Küresel gıda sektörleri içinde su ürünleri yetiştiriciliği, 1970-2014 yılları için yıllık ortalama %8 üretim artışıyla en hızlı büyüyeni ve şu anda insanlar tüketsin diye arz edilen balığın yaklaşık yarısını üretiyor. Dünya çapında yapılan balık avcılığı ise artık sürdürülebilir olmaktan uzakta ve yıllık ~90 milyon ton seviyesinde durağan. (Link 1) (Link 2) (Link 3) (Link 4)

Verimlilik yönünden değerlendirdiğimizde, su ürünleri yetiştiriciliği, dünyanın en verimli işlerden birisi ve çevresel ile geçim kaynaklarını korurken artan su, enerji ve gıda talebini önemli ölçüde karşılayarak 2050 yılına kadar 9 milyardan fazla insanı besleme konusunda kilit rol oynayacak.

Kültür balıkçılığı, yaklaşık 60 milyon ton üretime sahip olduğu 2000’den 2018’e kadar %158 büyüdü. Yetiştiricilik için yem üretiminin de aynı şekilde artması ve 2025 yılına kadar 73.15 milyon ton yem kullanılması öngörülüyor.
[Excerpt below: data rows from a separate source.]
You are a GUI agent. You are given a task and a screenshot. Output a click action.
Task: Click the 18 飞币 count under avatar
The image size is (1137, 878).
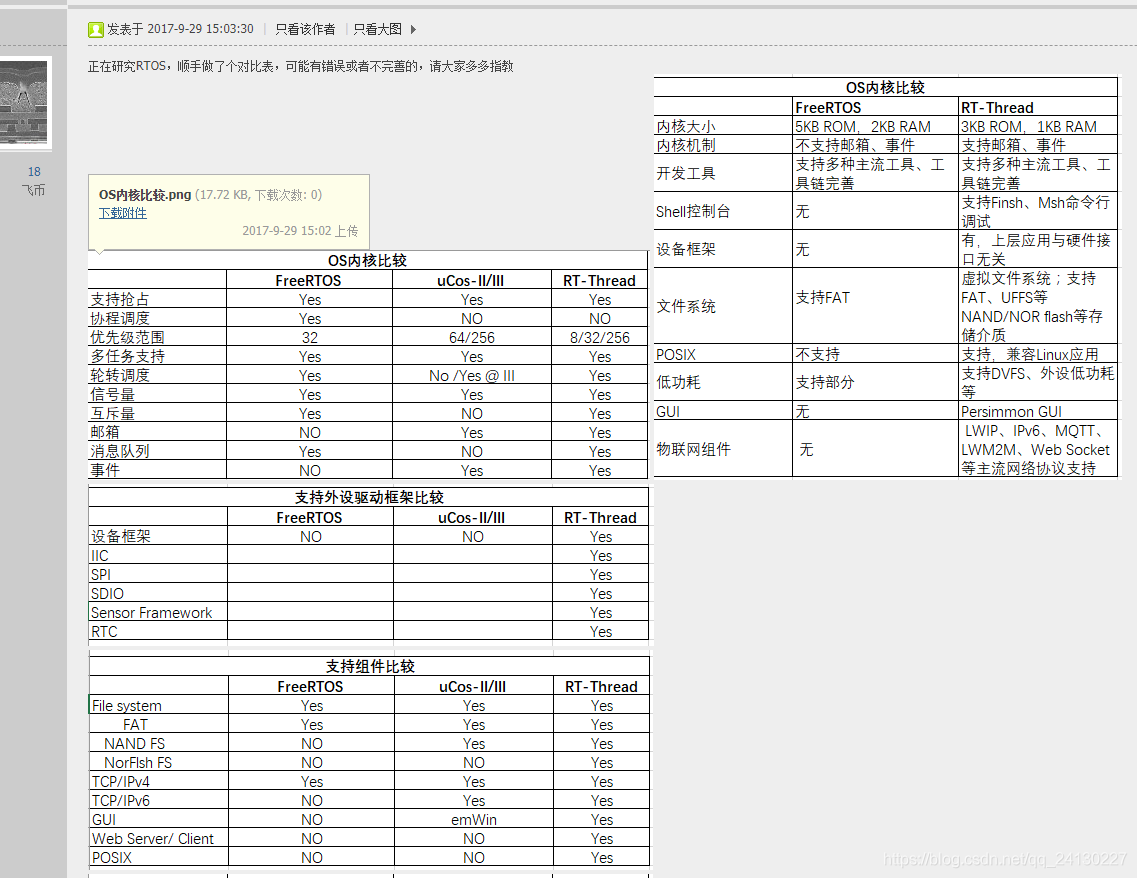pos(34,181)
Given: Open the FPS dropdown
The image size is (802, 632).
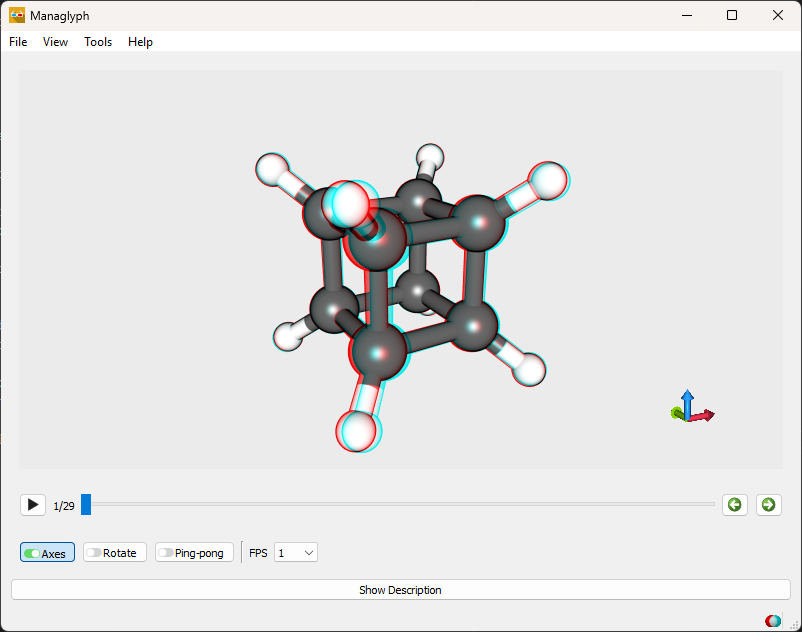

Kültür balıkçılığında kullanılmak üzere, yemlerin çevresel etkileri ve artan fiyatları, dünyanın her yanında su ürünleri sektörünün gelişimini kısıtlayan bir faktördür. Yem, yoğun beslenen su ürünleri yetiştiriciliğinin tedarik zinciri boyunca en büyük genel çevresel etkiye sahiptir; burada verim, hayvanlara besin açısından eksiksiz formüle edilmiş yemler verilmesine bağlıdır.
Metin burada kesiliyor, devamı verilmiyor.